People protesting against the clean chit given to CJI Ranjan Gogoi on sexual harassment allegations were told to leave, and detained by the police when they refused.

On the hot morning of Tuesday (May 7), a group of women slowly began to gather outside the parking lot of Gate C of the Supreme Court. On the other side of the road was a large police contingent, with a water cannon on standby.

“Are you with the protest? We’re here,” said one protestor calling out to another.

“Shouldn’t we pull out the placards?”

“No no, keep them in for now. They’re going to take us away as soon as they see them.”
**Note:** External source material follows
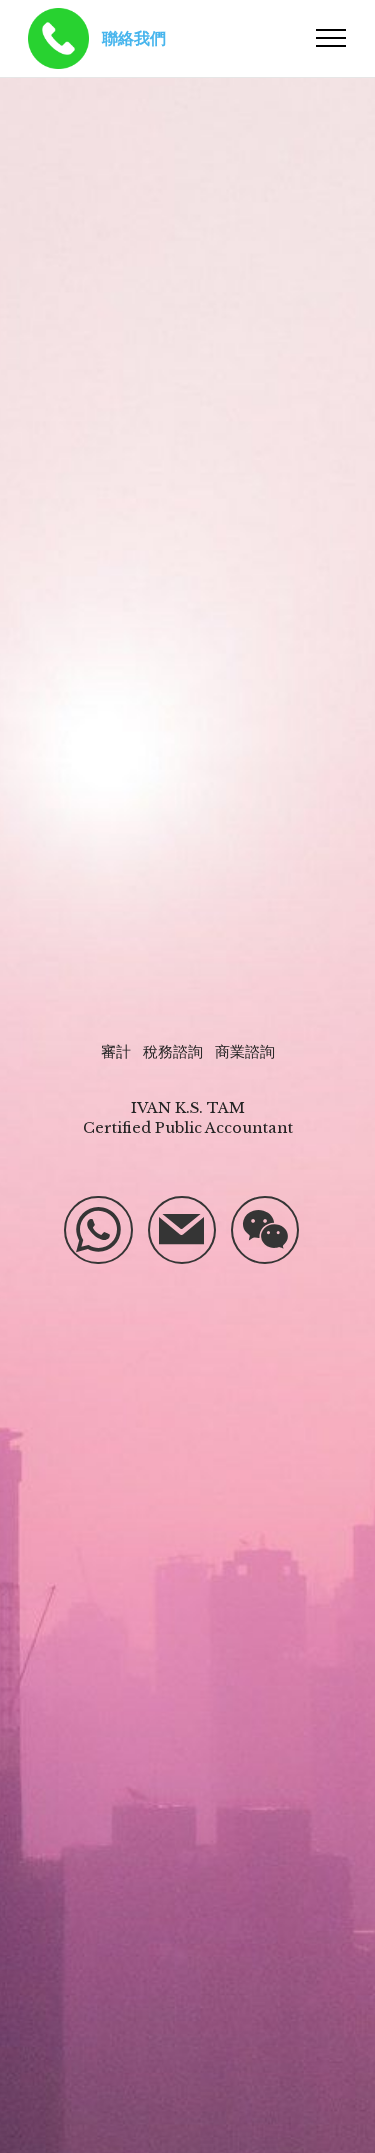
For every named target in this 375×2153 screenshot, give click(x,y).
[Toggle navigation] (331, 38)
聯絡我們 (134, 38)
The gathering had been organised by people protesting the violation of due process that had taken place the previous day, when an in-house committee of the Supreme Court tasked with inquiring into the allegation of sexual harassment against Chief Justice of India Ranjan Gogoi granted him a “clean chit”. The court also said the committee would not be disclosing its reasoning. The women who came to protest said they were angry that the man at the helm of an institution dedicated to upholding the law had been “held above it”.

There were more police than protestors. This was less a comment on the lack of protest than on the attitude of the state towards free speech, especially on the subject of the CJI.
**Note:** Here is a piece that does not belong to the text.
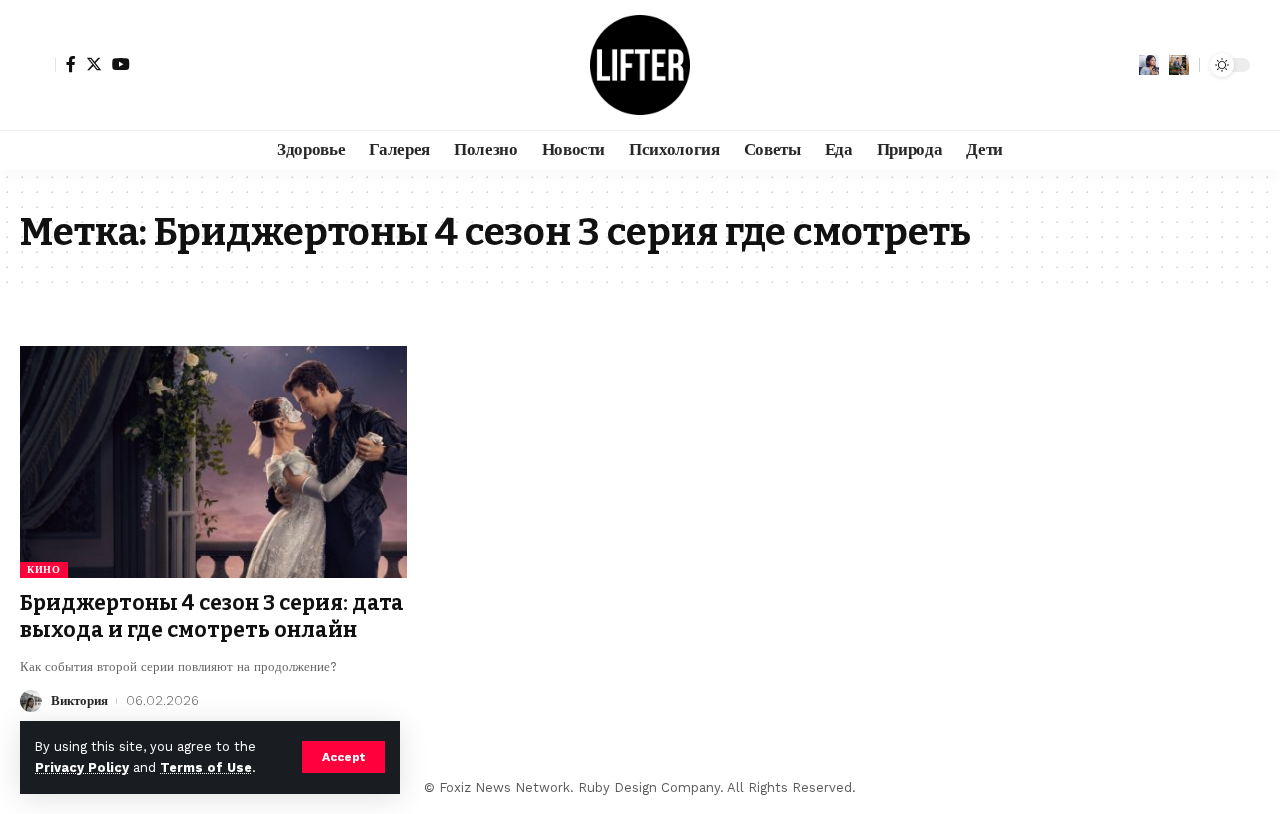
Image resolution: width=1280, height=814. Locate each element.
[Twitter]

Also read: A Multi-Layered Indian Judicial Crisis

Among the various ways in which due process had been suspended during the Gogoi incident, legal experts say, is the fact that the court called the Central Bureau of Investigation, Delhi Police and Intelligence Bureau to investigate a ‘conspiracy to take down the judiciary’ even as the in-house committee was put in place to inquire into the complainant’s charges. “It is obvious to anyone, even those not trained in law, that where one panel is looking into a matter in good faith, it is procedurally unfair to constitute another panel that assumes the negative outcome of the first panel,” said Shruti Rajgopalan on the subject.

The police tried to disperse the protestors, along with the media, saying that Section 144 had been applied as it was a sensitive area.

A protestor said, “We are just standing here, you can’t ask us to move.”

A police man responded saying, “Why are you here?”

The protestor responded, “For the same reason you are.”

They told them to move and tried to shift them into different places, saying that it was a traffic issue for a large group to be gathered. The protestors complied, forming a line, and raised their placards, with like “We want justice, not justification,” and “Law maker or Law breaker?”

When asked why they were protesting, one protestor said, “This is the Supreme Court and there has been no justice here. If in the temple of justice injustice has happened on such a scale, what remains for the rest of the country?”

Also read: ‘Scared, Dejected’, Says Ex-Staffer after Panel Finds ‘No Substance’ in Complaint Against CJI

At the point at which the protestors began shouting, “Supreme Court nyay dilao (Supreme Court, we want justice)”, the police began to forcibly take them away. A combination of male and female police officers put the protestors into waiting police trucks, using force to do so.

When asked at the police station about this, a lady police officer said, “Dhakka toh hota hai. We were taking care with the lady protestors. The men protestors get much worse.” The dancer and actor Maya Krishna Rao, who had a broken arm in a cast, said that the police paid no attention to it when shoving her into the truck.

When I asked why we were being taken away and on what charges, a policewoman halfheartedly grabbed at my phone. Asked later whether she believed in what was happening, she said, unhappily, that she was doing her job. When asked directly whether she thought what happened with the Supreme Court was right, she simply said that it was not, and then couldn’t comment.

The protestors, still chanting slogans, were taken in a bus staffed nearly exclusively with women police officers, to the Mandir Marg police station. Asked what the protocol was, a lady police officer said that they would simply be kept there for a few hours, with names taken down and then released. And would they be charged with anything?  “Of course not,” she replied. “Nobody here has actually committed a crime.”